__Task to carry out__.
Only lines with the string "computer" should be returned from the data below.

__Working data__.
-------------------------
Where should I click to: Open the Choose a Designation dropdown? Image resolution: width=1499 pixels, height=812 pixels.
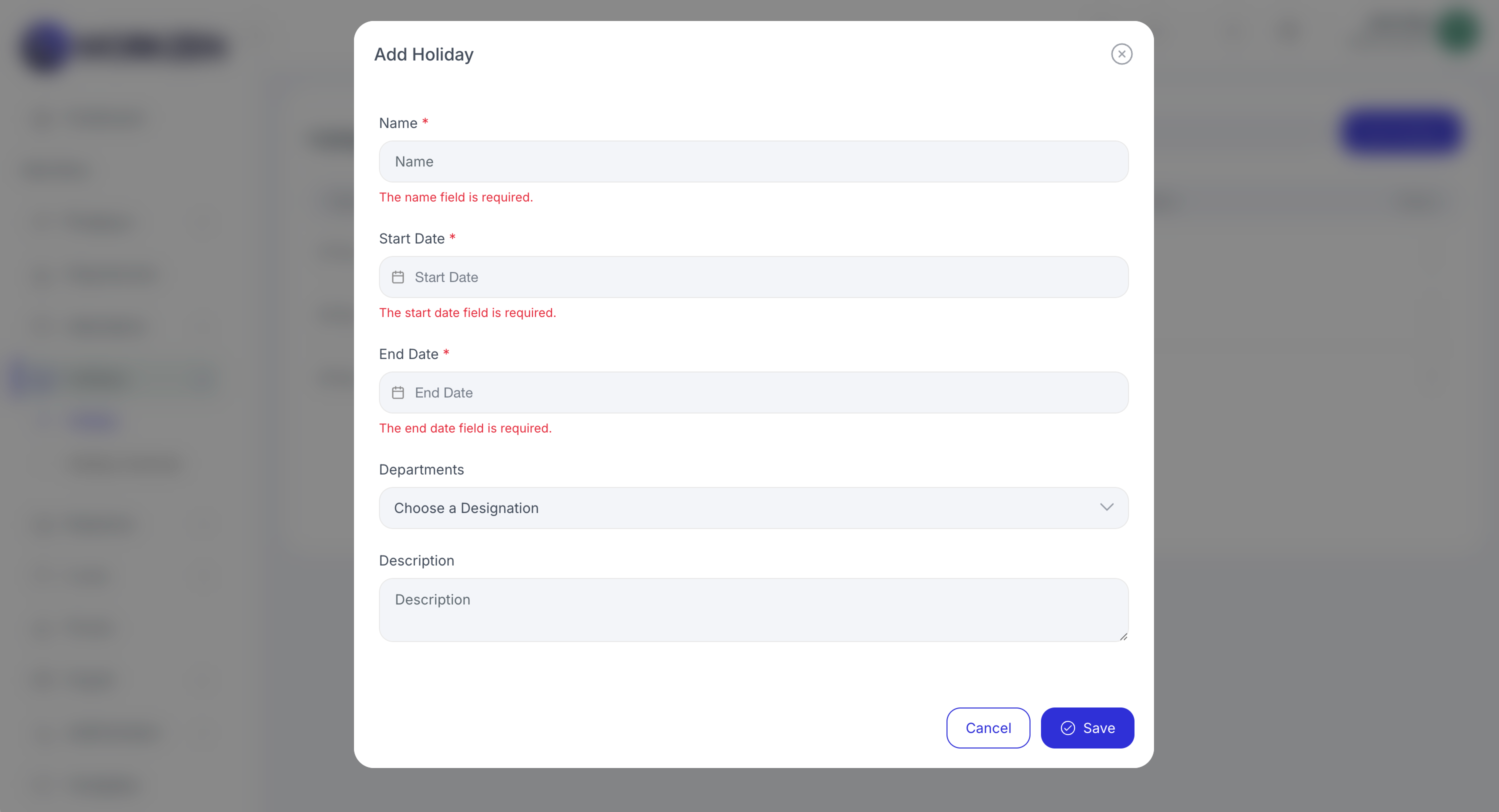pos(754,508)
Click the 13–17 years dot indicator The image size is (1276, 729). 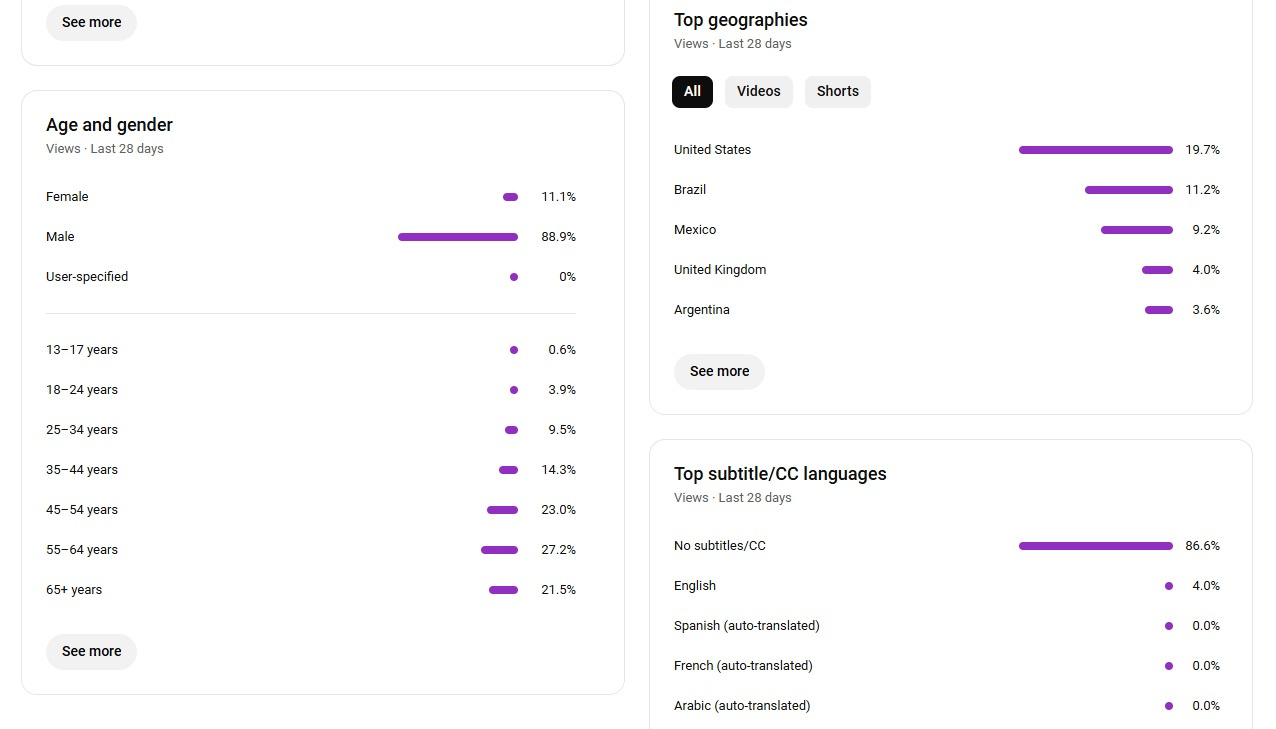(514, 350)
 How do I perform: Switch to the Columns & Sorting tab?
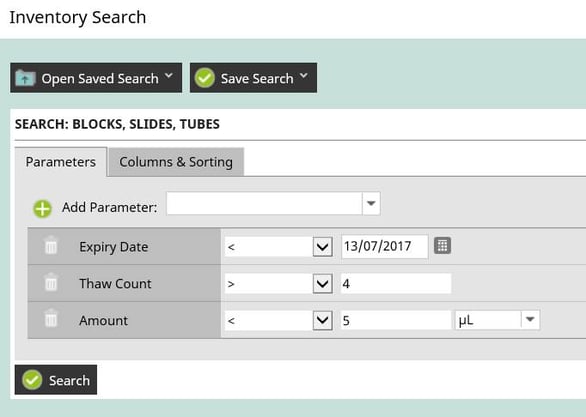[176, 162]
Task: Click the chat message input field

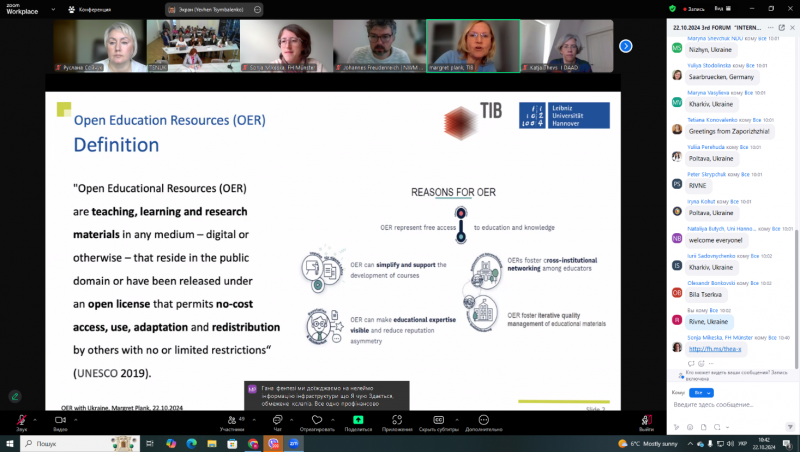Action: pos(730,405)
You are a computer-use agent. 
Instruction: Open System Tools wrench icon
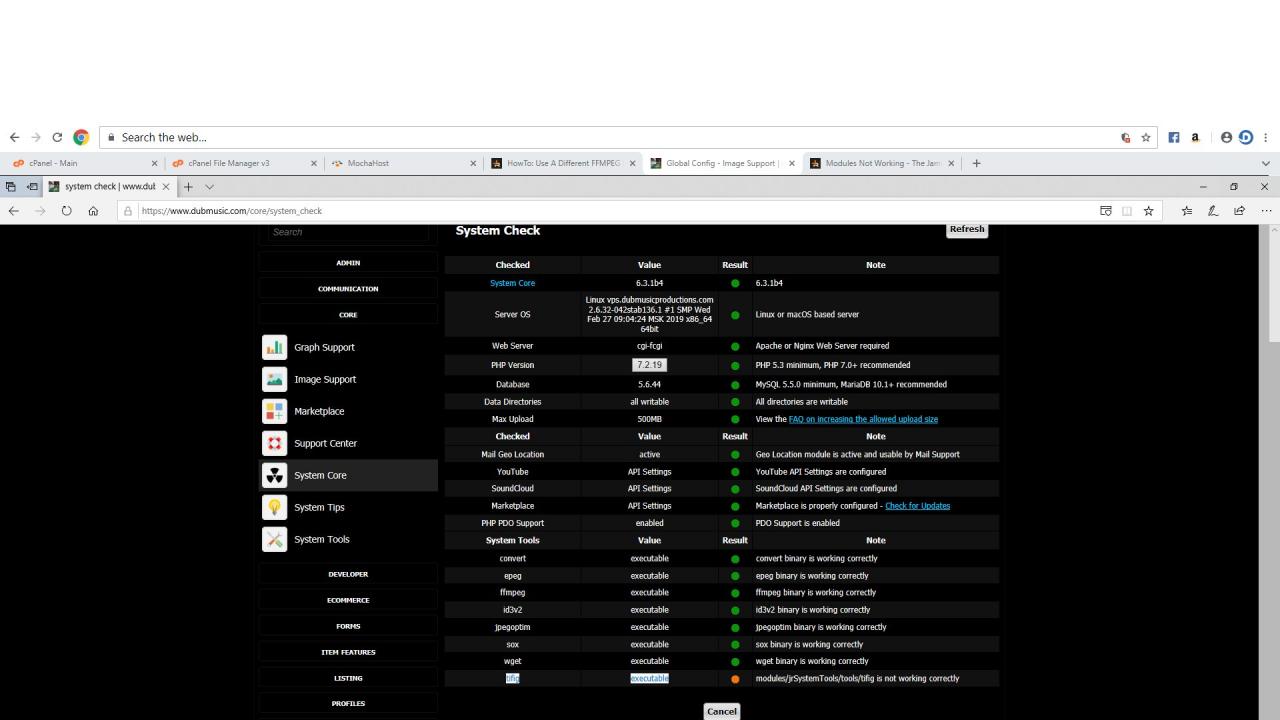[274, 539]
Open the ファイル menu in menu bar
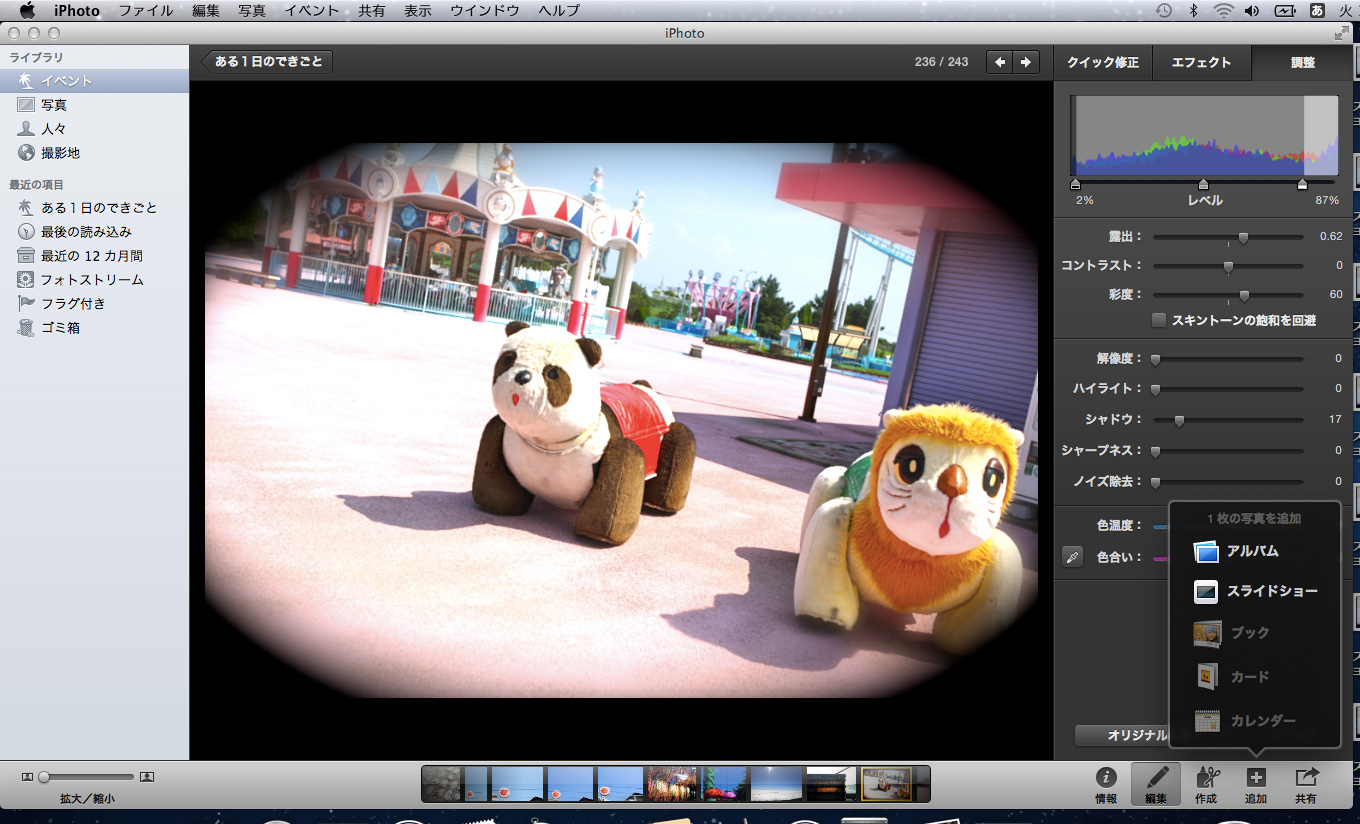This screenshot has width=1360, height=824. (x=145, y=10)
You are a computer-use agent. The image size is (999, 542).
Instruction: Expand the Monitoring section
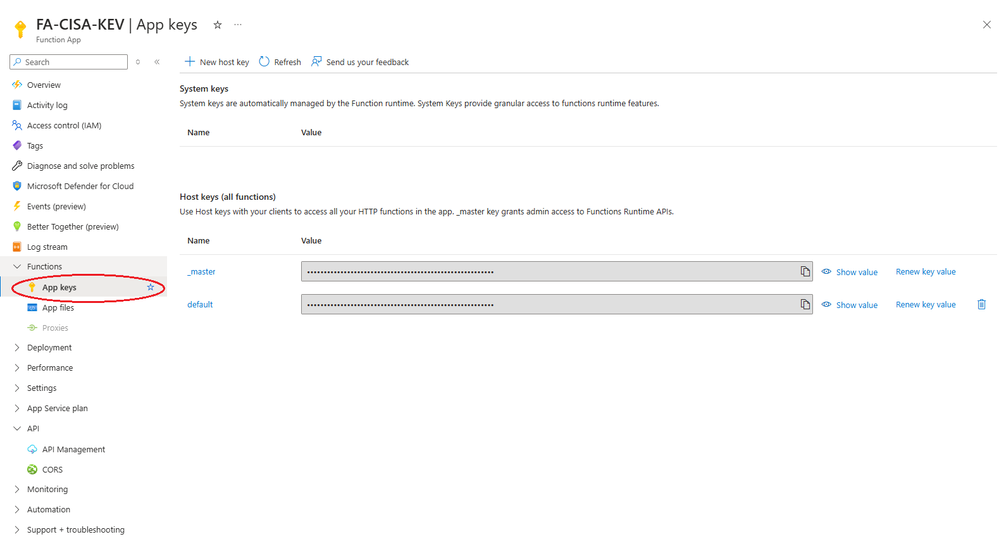click(47, 489)
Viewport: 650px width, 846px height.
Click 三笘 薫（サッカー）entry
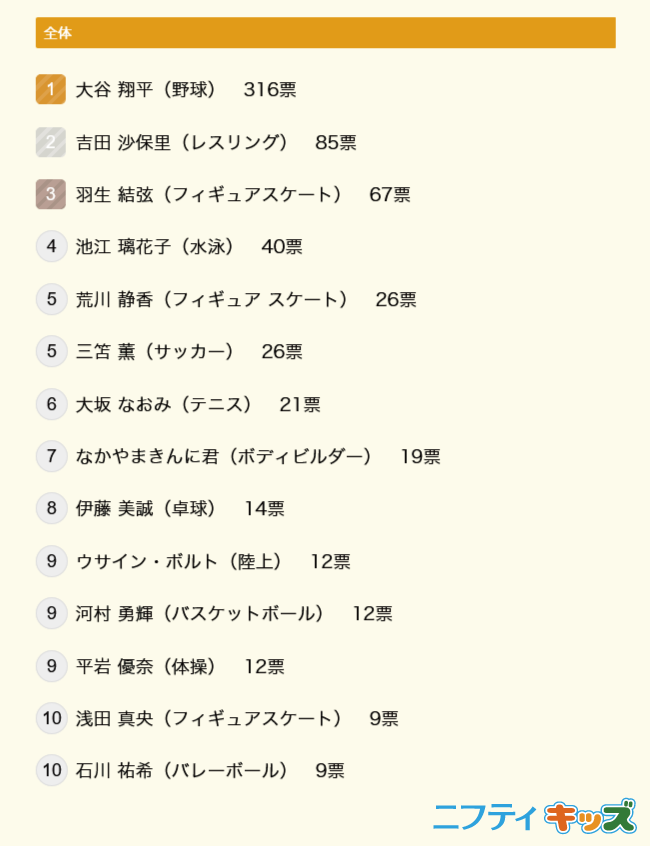pyautogui.click(x=155, y=352)
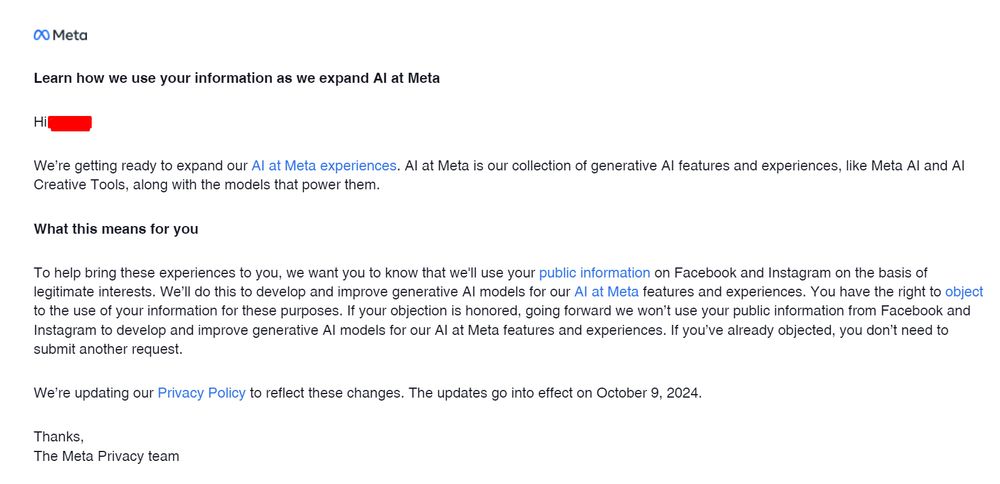The height and width of the screenshot is (484, 1000).
Task: Click the "object" link to opt out
Action: coord(964,292)
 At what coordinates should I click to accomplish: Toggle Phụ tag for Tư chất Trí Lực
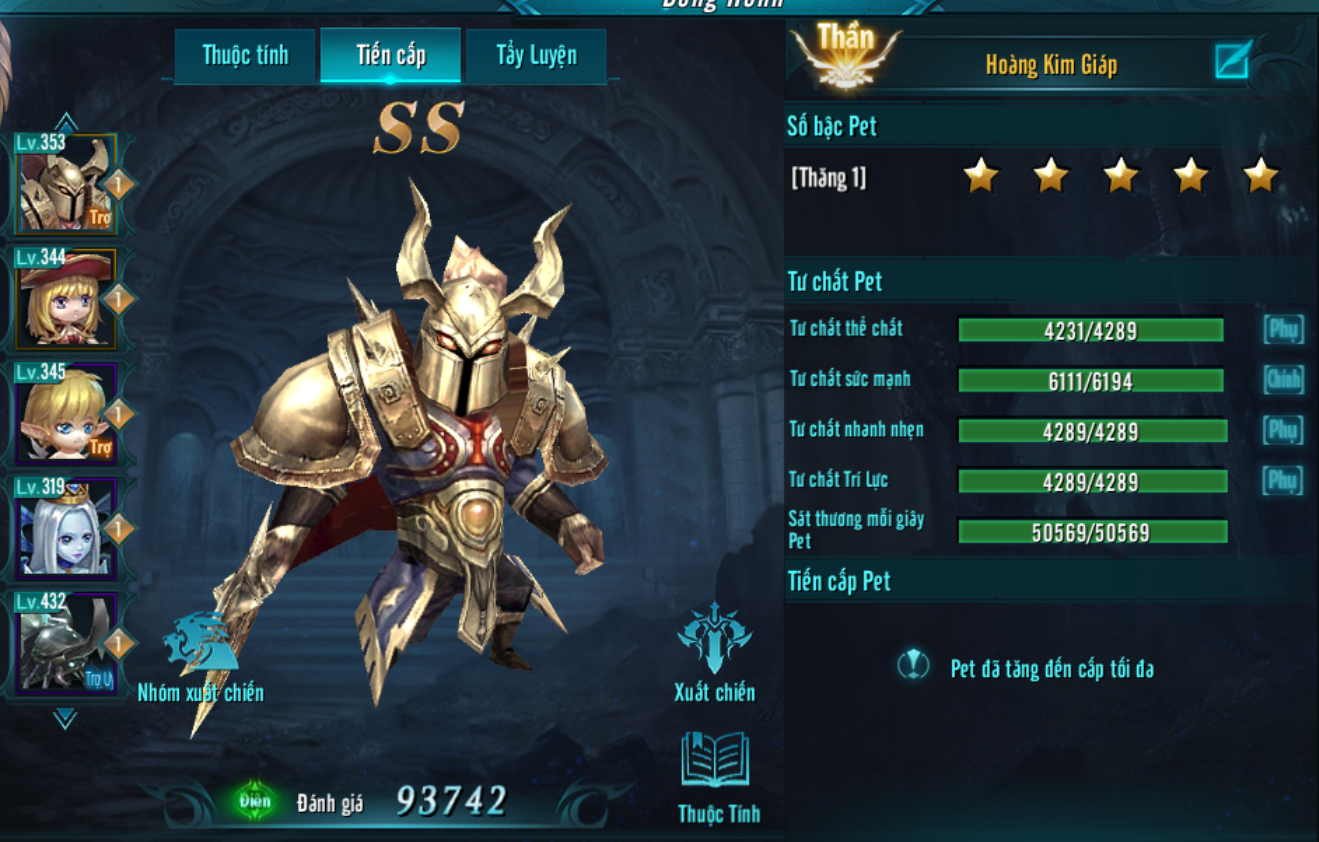(1283, 480)
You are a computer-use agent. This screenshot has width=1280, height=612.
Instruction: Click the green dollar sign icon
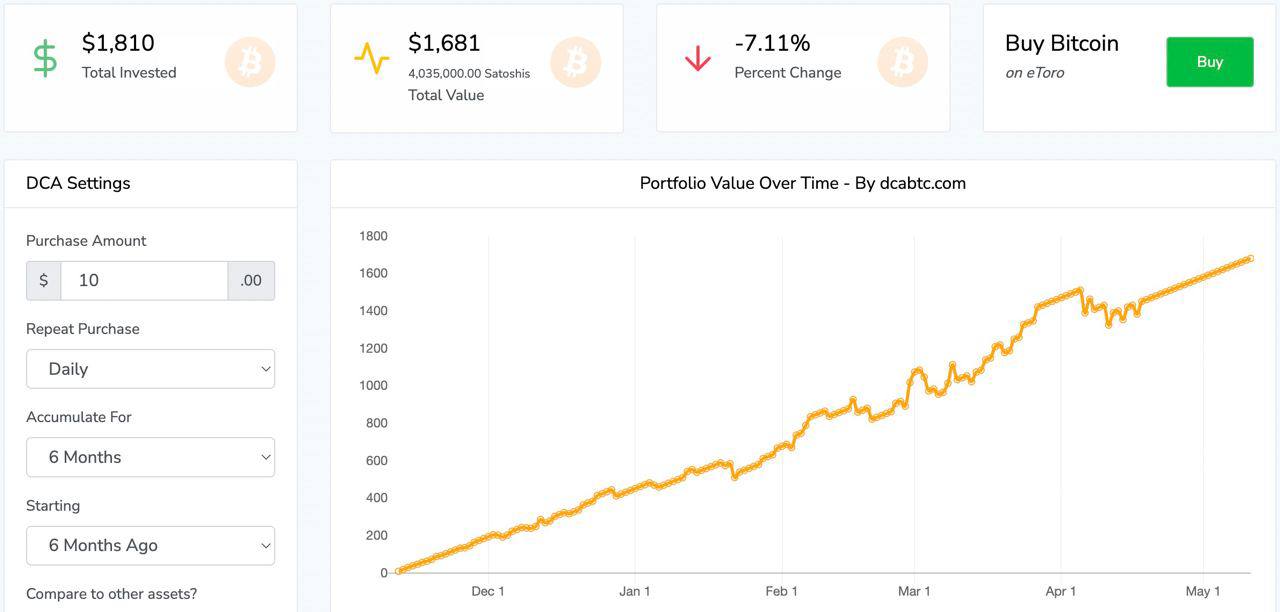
-------------------------
__Exercise solution__.
You are a computer-use agent. 
You are a computer-use agent. The image size is (999, 542).
You are a computer-use agent. This screenshot has width=1280, height=612.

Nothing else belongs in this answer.